▶ Brief:
Set down the entries exactly as they appear, apart from the images, which stay out.

▶ Stored records:
══════════════════════════════
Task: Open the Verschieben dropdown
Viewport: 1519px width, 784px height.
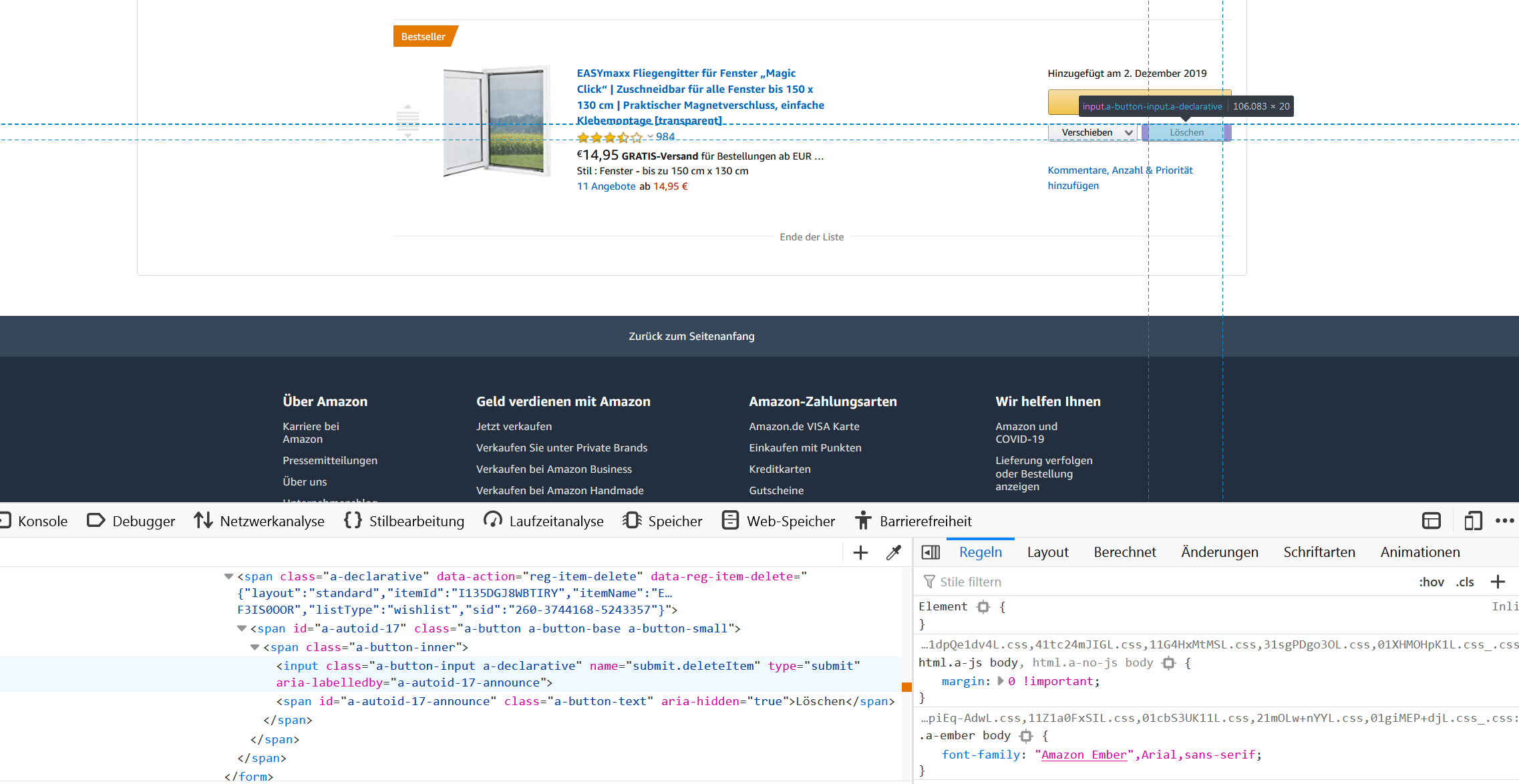Action: pyautogui.click(x=1092, y=132)
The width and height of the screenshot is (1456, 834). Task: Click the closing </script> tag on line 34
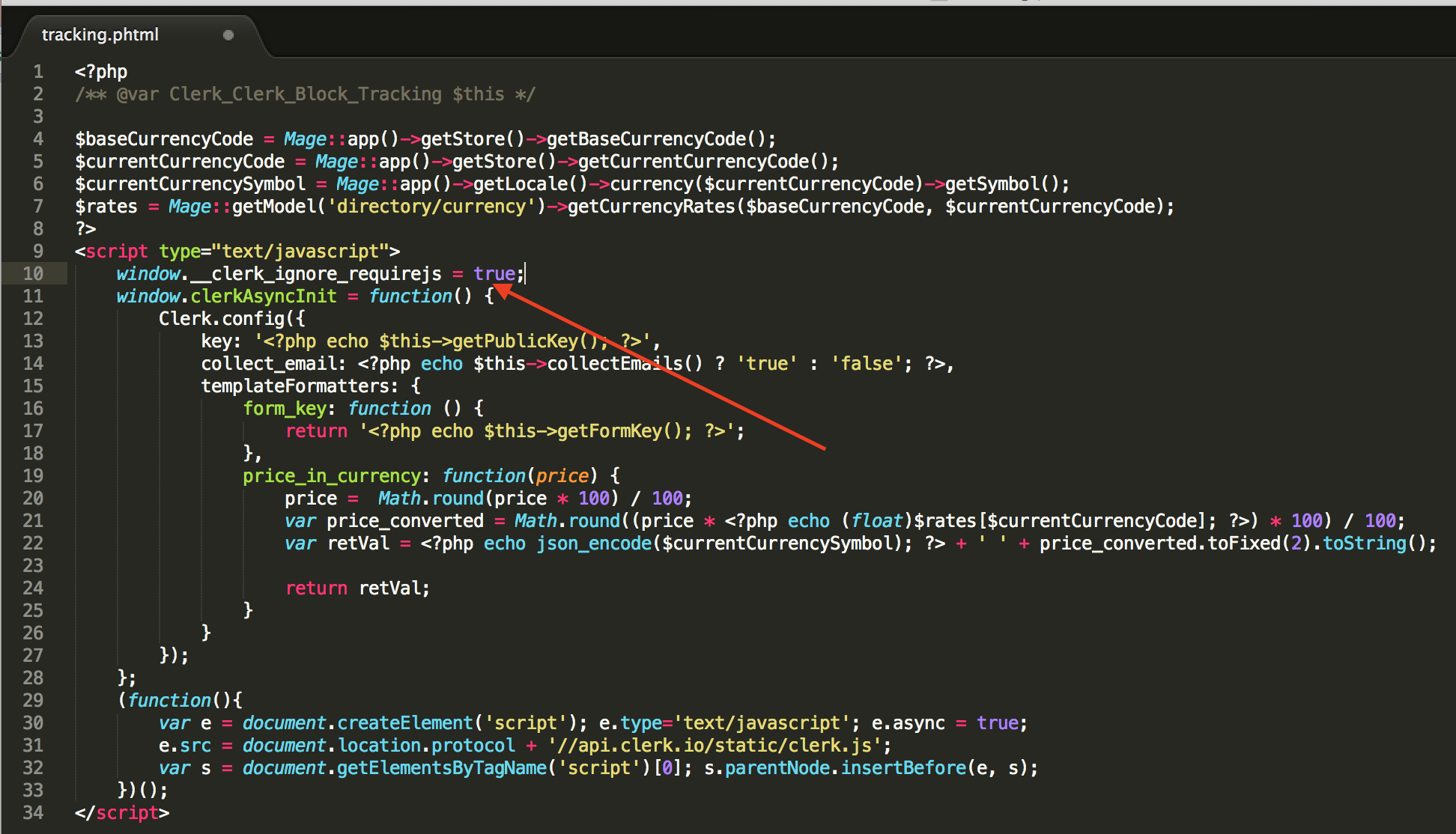click(122, 813)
══════════════════════════════
▶ Output for this exercise:
Task: Open the Verschieben dropdown
Viewport: 1519px width, 784px height.
Action: pyautogui.click(x=1092, y=132)
The width and height of the screenshot is (1456, 834). Task: Click the closing </script> tag on line 34
click(122, 813)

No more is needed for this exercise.